It has just gone 4.30pm in Gaza and Israel. This blog will be closing shortly but you can access all the Guardian’s Middle East coverage here.
Here is a summary of today’s main developments:
US secretary of state Marco Rubio has said that Hamas “cannot be involved in governing Gaza in the future”. Speaking during a press conference while on a visit to Israel, Rubio also said that the UN agency for Palestinian refugees (Unrwa) “cannot play a role in Gaza”, describing it as a “subsidiary of Hamas”.
Rubio said on Friday that Israel had to be at ease with the nations contributing to a future international security force in Gaza, after reports that prime minister Benjamin Netanyahu opposed Turkish involvement. “We haven’t formed that force yet, so there’s still work going on,” Rubio told reporters at a military coordination centre in southwestern Israel.
Rubio also added that more countries are ready to normalise relations with Israel but the decision would await a broader regional agreement. The US secretary of state said that a sustained end to the war would encourage more countries to join the Abraham accords, under which the United Arab Emirates, Bahrain and Morocco normalised ties with Israel in 2020.
Turkish president Recep Tayyip Erdoğan said the US and others must do more to push Israel to stop violating the Gaza ceasefire agreement, including the possible use of sanctions or halting arms sales. According to an official readout of his remarks to reporters on board a return flight from Oman, Erdoğan said Hamas was abiding by the agreement. In comments made before Rubio’s press conference, Erdoğan said that Turkey remains ready to support the planned Gaza taskforce in any way needed.

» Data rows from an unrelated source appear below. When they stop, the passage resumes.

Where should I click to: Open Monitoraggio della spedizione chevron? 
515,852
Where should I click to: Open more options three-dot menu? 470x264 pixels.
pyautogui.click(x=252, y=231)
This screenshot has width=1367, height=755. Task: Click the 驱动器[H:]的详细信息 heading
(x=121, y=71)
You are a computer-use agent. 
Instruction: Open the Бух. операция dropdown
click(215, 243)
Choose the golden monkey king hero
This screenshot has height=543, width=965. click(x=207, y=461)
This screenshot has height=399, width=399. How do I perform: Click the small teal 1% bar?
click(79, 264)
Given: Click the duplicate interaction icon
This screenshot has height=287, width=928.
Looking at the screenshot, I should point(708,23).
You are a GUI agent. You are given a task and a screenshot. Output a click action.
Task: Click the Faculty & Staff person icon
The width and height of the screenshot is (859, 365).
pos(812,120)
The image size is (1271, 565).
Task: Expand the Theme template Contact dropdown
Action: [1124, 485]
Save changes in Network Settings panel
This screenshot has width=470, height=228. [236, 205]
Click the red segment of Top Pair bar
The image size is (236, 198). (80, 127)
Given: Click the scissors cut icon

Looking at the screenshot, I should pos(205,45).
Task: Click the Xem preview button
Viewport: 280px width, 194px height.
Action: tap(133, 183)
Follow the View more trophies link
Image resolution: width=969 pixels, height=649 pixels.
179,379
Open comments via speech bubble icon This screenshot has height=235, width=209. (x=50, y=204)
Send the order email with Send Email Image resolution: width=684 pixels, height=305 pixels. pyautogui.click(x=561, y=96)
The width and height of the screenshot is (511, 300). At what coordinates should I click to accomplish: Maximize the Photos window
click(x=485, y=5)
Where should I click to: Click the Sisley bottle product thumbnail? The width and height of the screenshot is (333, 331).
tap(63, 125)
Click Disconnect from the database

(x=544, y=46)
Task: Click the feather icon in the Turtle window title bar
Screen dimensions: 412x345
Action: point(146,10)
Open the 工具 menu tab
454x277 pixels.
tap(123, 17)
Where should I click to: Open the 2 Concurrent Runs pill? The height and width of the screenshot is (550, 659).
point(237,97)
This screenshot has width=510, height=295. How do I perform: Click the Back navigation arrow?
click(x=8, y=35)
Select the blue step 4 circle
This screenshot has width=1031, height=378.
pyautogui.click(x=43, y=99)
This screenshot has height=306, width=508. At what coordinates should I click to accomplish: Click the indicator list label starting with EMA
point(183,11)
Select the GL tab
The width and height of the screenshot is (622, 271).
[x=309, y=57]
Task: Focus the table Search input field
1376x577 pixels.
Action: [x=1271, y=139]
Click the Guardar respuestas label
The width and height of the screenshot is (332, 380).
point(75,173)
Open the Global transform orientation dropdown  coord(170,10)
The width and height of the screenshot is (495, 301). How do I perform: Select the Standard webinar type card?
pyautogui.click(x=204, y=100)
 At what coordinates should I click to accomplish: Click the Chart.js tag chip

Netanyahu has ordered a halt to the advancement of parliamentary bills linked to the annexation of the West Bank after the US vice-president, JD Vance, described a vote on two bills in the Knesset as an “insult”. The bills applying Israeli law to the occupied West Bank, which would be tantamount to the annexation of land Palestinians want for a state, won preliminary approval from Israel’s parliament on Wednesday, barely a week after Donald Trump pushed through a deal aimed at ending a two-year Israeli offensive in Gaza.
The World Health Organization (WHO) has said that there has been little improvement in the amount of aid going into Gaza since the ceasefire took hold – and no observable reduction in hunger. Speaking on Thursday, WHO’s director general Tedros Adhanom Ghebreyesus told reporters that the aid situation in Gaza “remains catastrophic” and “there is not enough food” for those in the territory.
Adhanom Ghebreyesus also said that an estimated one million people in Gaza need access to mental health care. He said that the “destruction has been physical but also psychological”. While he welcomed the Gaza ceasefire, he warned that “the crisis is far from over and the needs are immense”.
Rik Peeperkorn, the WHO’s representative in the Palestinian territories, called for all crossings out of Gaza into Israel and Egypt to be opened up during the ceasefire – not only for the entry of aid but for medical evacuations too. “All medical corridors need to be opened,” he said, particularly to hospitals in the West Bank and East Jerusalem, as happened routinely before the war. He said opening the route would be a “gamechanger”.
West Bank residents fear they may be Israel’s next target after Gaza. Eager to avoid incurring the same wrath that Gaza suffered, voices of resistance have kept silent, even as the number of daily settler attacks and restrictions in the West Bank rises sharply.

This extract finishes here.